Top of EXTRACT

&& source .venv/bin/activate \
&& uv pip install -e ".[mpnn]"
```
### B. Download Model Weights
<details>
<summary><strong>ProteinMPNN</strong></summary>
Please use the following settings with these ProteinMPNN weights:
- `model_type`: `"protein_mpnn"`
- `is_legacy_weights`: `True`
48 Nearest Neighbors, $\sigma = 0.20 Å$ Gaussian noise during training:
```bash
wget https://files.ipd.uw.edu/pub/ligandmpnn/proteinmpnn_v_48_020.pt
```
<details>
<summary>Additional ProteinMPNN Weights</summary>
48 Nearest Neighbors, $\sigma = 0.02 Å$ Gaussian noise during training:
```bash
wget https://files.ipd.uw.edu/pub/ligandmpnn/proteinmpnn_v_48_002.pt
```
48 Nearest Neighbors, $\sigma = 0.10 Å$ Gaussian noise during training:
```bash
wget https://files.ipd.uw.edu/pub/ligandmpnn/proteinmpnn_v_48_010.pt
```
48 Nearest Neighbors, $\sigma = 0.30 Å$ Gaussian noise during training:
```bash
wget https://files.ipd.uw.edu/pub/ligandmpnn/proteinmpnn_v_48_030.pt
```
</details>
</details>
<details>
<summary><strong>LigandMPNN</strong></summary>
Please use the following settings with these LigandMPNN weights:
- `model_type`: `"ligand_mpnn"`
- `is_legacy_weights`: `True`
32 Nearest Neighbors, $\sigma = 0.10 Å$ of Gaussian noise during training, 25 ligand atom context:
```bash
wget https://files.ipd.uw.edu/pub/ligandmpnn/ligandmpnn_v_32_010_25.pt
```
<details>
<summary>Additional LigandMPNN Weights</summary>
32 Nearest Neighbors, $\sigma = 0.05 Å$ of Gaussian noise during training, 25 ligand atom context:
```bash
wget https://files.ipd.uw.edu/pub/ligandmpnn/ligandmpnn_v_32_005_25.pt
```
32 Nearest Neighbors, $\sigma = 0.20 Å$ of Gaussian noise during training, 25 ligand atom context:
```bash
wget https://files.ipd.uw.edu/pub/ligandmpnn/ligandmpnn_v_32_020_25.pt
```
32 Nearest Neighbors, $\sigma = 0.30 Å$ of Gaussian noise during training, 25 ligand atom context:
```bash
wget https://files.ipd.uw.edu/pub/ligandmpnn/ligandmpnn_v_32_030_25.pt
```
</details>
</details>
<details>
<summary><strong>SolubleMPNN</strong></summary>
Please use the following settings with these SolubleMPNN weights:
- `model_type`: `"protein_mpnn"`
- `is_legacy_weights`: `True`
48 Nearest Neighbors, $\sigma = 0.20 Å$ Gaussian noise during training:
```bash
wget https://files.ipd.uw.edu/pub/ligandmpnn/solublempnn_v_48_020.pt
```
<details>
<summary>Additional SolubleMPNN Weights</summary>
48 Nearest Neighbors, $\sigma = 0.02 Å$ Gaussian noise during training:
```bash
wget https://files.ipd.uw.edu/pub/ligandmpnn/solublempnn_v_48_002.pt
```
48 Nearest Neighbors, $\sigma = 0.10 Å$ Gaussian noise during training:
```bash
wget https://files.ipd.uw.edu/pub/ligandmpnn/solublempnn_v_48_010.pt
```
48 Nearest Neighbors, $\sigma = 0.30 Å$ Gaussian noise during training:
```bash
wget https://files.ipd.uw.edu/pub/ligandmpnn/solublempnn_v_48_030.pt
```
</details>
</details>
## Inference
> [!WARNING]
> **Known Bug**: There is currently an issue with loading MPNN user annotation (temperature, designed residues, etc.) from CIF/atom array annotations. Command line passing of these options works as expected, as does `input_dict` specificiation with MPNNInferenceEngine.

Bottom of EXTRACT
Top of DATASET

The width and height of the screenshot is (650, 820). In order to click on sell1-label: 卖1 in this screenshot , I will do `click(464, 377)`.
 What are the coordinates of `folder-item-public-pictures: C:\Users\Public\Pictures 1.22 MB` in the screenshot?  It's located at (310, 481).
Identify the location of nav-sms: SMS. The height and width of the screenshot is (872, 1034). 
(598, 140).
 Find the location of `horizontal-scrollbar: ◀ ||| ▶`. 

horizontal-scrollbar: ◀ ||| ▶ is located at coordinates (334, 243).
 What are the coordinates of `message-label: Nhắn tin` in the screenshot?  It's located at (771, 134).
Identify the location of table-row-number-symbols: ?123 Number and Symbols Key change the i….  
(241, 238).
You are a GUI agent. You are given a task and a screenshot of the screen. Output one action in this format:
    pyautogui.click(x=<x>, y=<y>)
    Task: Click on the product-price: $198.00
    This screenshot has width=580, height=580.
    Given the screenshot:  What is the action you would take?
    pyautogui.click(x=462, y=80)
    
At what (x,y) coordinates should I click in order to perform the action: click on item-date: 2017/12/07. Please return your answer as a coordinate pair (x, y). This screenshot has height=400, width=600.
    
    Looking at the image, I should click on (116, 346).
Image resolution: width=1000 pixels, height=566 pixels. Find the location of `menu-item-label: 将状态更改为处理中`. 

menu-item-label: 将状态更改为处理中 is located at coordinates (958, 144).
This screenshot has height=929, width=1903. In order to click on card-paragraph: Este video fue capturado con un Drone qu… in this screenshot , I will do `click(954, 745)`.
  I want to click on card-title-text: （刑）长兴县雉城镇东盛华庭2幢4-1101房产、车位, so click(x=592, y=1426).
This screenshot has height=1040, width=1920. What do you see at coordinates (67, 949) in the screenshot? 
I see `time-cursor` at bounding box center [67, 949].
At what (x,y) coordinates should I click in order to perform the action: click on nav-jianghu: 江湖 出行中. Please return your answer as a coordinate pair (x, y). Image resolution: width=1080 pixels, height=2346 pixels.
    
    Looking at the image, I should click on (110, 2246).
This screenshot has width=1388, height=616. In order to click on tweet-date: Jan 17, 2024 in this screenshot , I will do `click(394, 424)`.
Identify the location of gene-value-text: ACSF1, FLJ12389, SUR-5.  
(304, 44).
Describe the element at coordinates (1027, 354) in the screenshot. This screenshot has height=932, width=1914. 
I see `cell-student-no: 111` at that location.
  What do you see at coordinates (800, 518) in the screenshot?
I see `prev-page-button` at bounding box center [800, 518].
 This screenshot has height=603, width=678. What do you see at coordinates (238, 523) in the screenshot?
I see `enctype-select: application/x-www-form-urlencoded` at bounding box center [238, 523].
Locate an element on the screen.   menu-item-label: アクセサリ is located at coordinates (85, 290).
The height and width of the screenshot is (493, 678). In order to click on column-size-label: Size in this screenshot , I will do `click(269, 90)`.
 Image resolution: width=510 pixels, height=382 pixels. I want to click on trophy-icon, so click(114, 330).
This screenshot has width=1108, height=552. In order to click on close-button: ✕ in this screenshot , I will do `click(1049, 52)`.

Bottom of DATASET

REQUIREMENT 1
Decide whether each statement agrees with the MPNN model-weights text: (a) the known bug concerns loading MPNN user annotation from CIF/atom array annotations; (b) the LigandMPNN weights were trained with 48 nearest neighbors; (c) passing the affected options on the command line also fails. For each, answer yes or no and quote the deciding words.
REQUIREMENT 2
Resume the MPNN model-weights text after its final sentence.

ANSWER SPACE 1
(a) Yes: "There is currently an issue with loading MPNN user annotation (temperature, designed residues, etc.) from CIF/atom array annotations."
(b) No: "32 Nearest Neighbors"
(c) No: "Command line passing of these options works as expected"

ANSWER SPACE 2
> [!IMPORTANT]
> **API Instability**: We are currently finalizing some cleanup work on the inference API. Please expect the API (including input formats and outputs) to stabilize in the upcoming weeks. Thank you for your patience!
> [!IMPORTANT]
> When using weights from the original ProteinMPNN/LigandMPNN/SolubleMPNN repositories, please ensure to set `is_legacy_weights` to `True` when running inference.
### A. Command Line Inference
Detailed documentation coming soon!
### B. JSON-based Inference
Detailed documentation coming soon!
### C. Programmatic (Scripted) Inference
Detailed documentation coming soon!
> [!IMPORTANT]
> Currently, 'mpnn_bias' and 'mpnn_pair_bias' annotations cannot be saved to CIF files due to shape limitations. As a result, these annotations must be recreated (either directly with annotation on the atom array or via the input config dictionary) when reloading designed structures from CIF files.
## Training
Instructions for training ProteinMPNN/LigandMPNN/SolubleMPNN models will be updated here shortly.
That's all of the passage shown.